The Greek newbuilding spree is also reflected in individual companies.

Three of the six companies with the world’s biggest tanker newbuilding programmes are Greek, according to Clarksons’ shipowner orderbook monitor, with Procopiou’s Dynacom leading the pack.

Procopiou leads in bulkers

Procopiou has the world’s biggest bulker orderbook with 26 vessels — just ahead of Bocimar, which has 24 but remains top in terms of tonnage, as the Belgian company orders larger newcastlemaxes.

Procopiou’s outstanding orderbook of tankers, bulkers and LNG carriers is estimated at an aggregate of 76 newbuildings worth $6.2bn.

“Ordering or buying a ship is never an easy decision — it’s the throw of a dice — we’re used to supporting our wagers, no matter how adverse the conditions, and come out as winners,” he told the Naftemporiki shipping conference last month.

Procopiou may be in a better position to make such gambles than most.

“Having 120 ships on the water debt-free allows one to take on a little risk,” he said.

Economou’s TMS Group and Cardiff Marine Group racked up an orderbook of more than 50 ships over the past two years, worth $4.6bn.

Marinakis, who invested big in LNG carriers as early as 2018, has more than 40 ships on order worth $4.7bn, including the first Greek-owned CO2 carriers.

Kriton Lendoudis’ Evalend Shipping, which has invested in everything from LPG, LNG and ammonia carriers to bulkers and tankers, is not far behind.

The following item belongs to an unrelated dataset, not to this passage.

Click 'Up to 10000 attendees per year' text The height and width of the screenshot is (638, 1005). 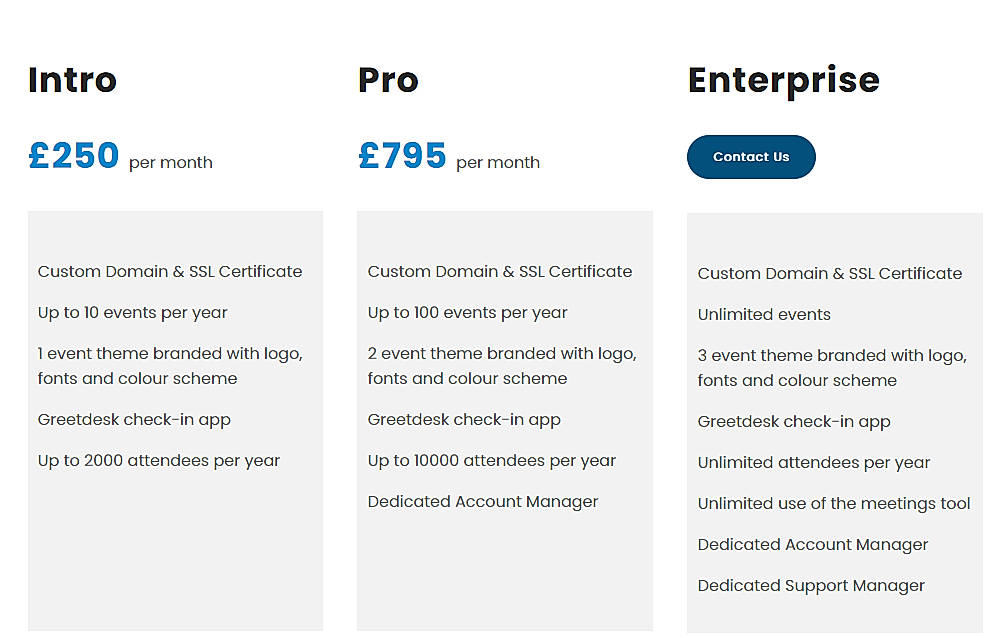491,460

Several of these owners have been outspoken about the motives behind their extensive newbuilding programmes.

Citing lingering uncertainties about the commercial and technical maturity of advanced, low-carbon designs, players such as Procopiou and Star Bulk’s Petros Pappas felt they could no longer wait to renew their fleets, opting for the latest design of fuel-efficient conventionally fuelled vessels instead.

Their thinking is that such fuel-efficient vessels will be enough to carry their companies over the next decade or so before it is hoped that zero-carbon ships become available as workhorses of international trade.

“Each vessel built is better than the previous one. New ships with new engines consume 35% to 40% less fuel and emit less — not only do they comply with regulations but go beyond them,” Procopiou said.

“Politicians promise the desirable. We’re businessmen, we advocate and support what’s doable.”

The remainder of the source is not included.